Melansir dari USNews, pada tahun 1970-an, setelah embargo minyak diberlakukan ke Amerika Serikat oleh beberapa negara pengekspor minyak, menyebabkan biaya minyak naik lebih tinggi yang memicu terjadinya inflasi. Pengurangan pasokan energi yang cepat dan signifikan mengakibatkan hilangnya pekerjaan dan mengganggu produksi barang-barang.
Ada ancaman stagflasi saat dunia dihantam pandemi Covid-19 pada tahun 2020, yang menyebabkan gangguan rantai pasokan dan naiknya biaya bahan baku hingga memaksa sejumlah bisnis berhenti beroperasi. Namun ekonomi global mulai bangkit kembali pada tahun 2021, karena vaksin diluncurkan dan dilonggarkannya pembatasan pandemi Covid-19.

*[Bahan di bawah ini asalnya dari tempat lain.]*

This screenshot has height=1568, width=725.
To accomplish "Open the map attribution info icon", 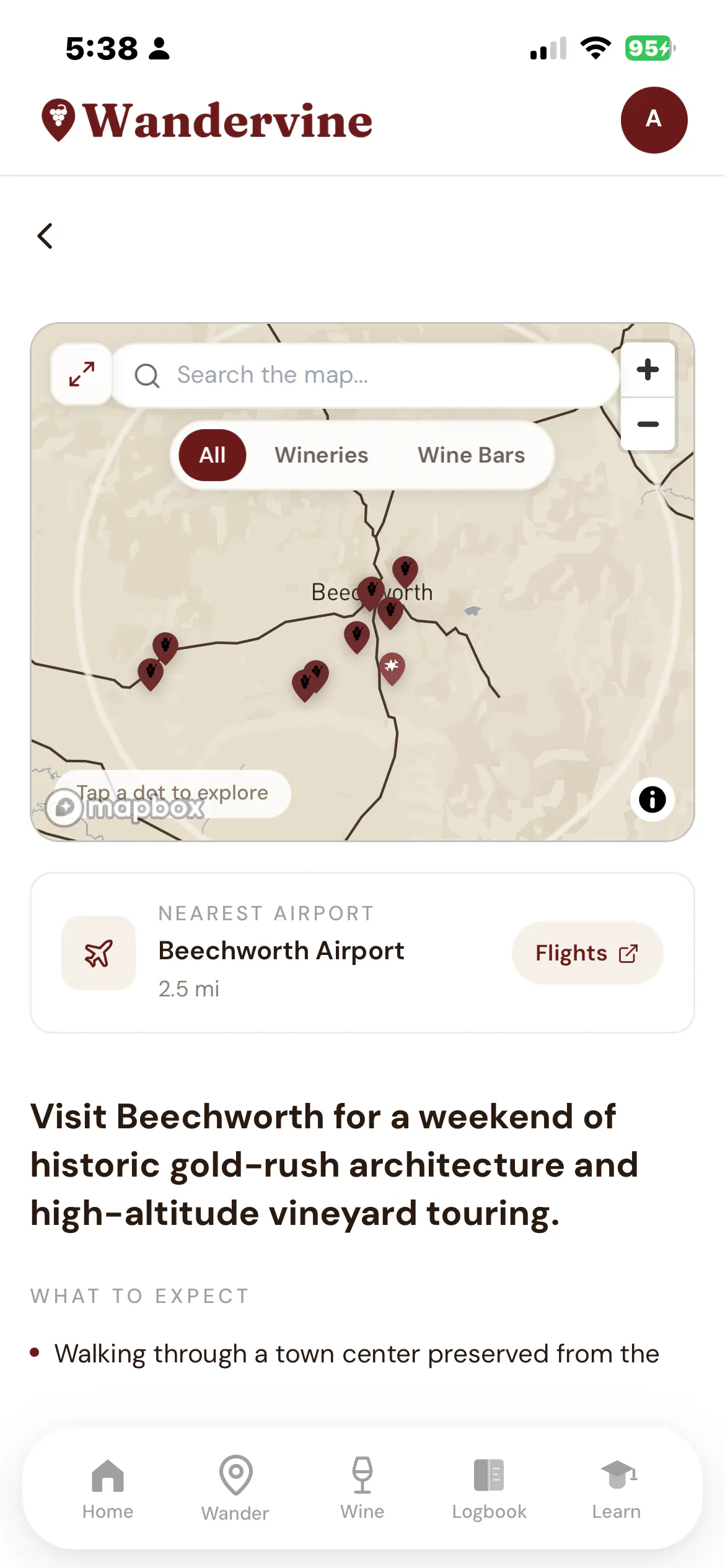I will 652,799.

Baru-baru ini, perang di Ukraina telah mengakibatkan gangguan pasokan dan stagflasi khususnya di Eropa, di mana sanksi ekonomi terhadap Rusia telah membatasi pasokan minyak dan gas.
Bisakah Stagflasi Dicegah?
Pemerintah dan bank sentral dapat menerapkan kebijakan yang dapat mengurangi kemungkinan stagflasi atau keparahan dari situasi tersebut. Pengambilan risiko yang diperhitungkan merupakan kunci dari menghadapi situasi ekonomi yang sulit, karena mengarah pada peningkatan pengeluaran dan pertumbuhan ekonomi.
1. Memotong Upah Tenaga Kerja
Dengan melakukan pemotongan upah tenaga kerja, maka perusahaan bisa memproduksi lebih banyak barang. Dengan begitu, kegiatan ekspor bisa terus dilakukan untuk meningkatkan pendapatan negara.
Namun pemotongan upah ini harus diikuti dengan pemberian subsidi dari pemerintah. Sehingga daya beli masyarakat meningkat serta jumlah uang yang beredar dapat terjaga.
2. Melakukan Revaluasi
Revaluasi adalah suatu upaya untuk menaikkan nilai mata uang domestik terhadap mata uang asing. Ini dianggap sebagai salah satu solusi jangka pendek untuk mengatasi stagflasi, khususnya pada bagian inflasinya. Namun cara ini dapat menghabiskan devisa negara. Untuk itu, cara ini tidak dapat dilakukan secara terus-menerus karena dapat membebani keuangan negara.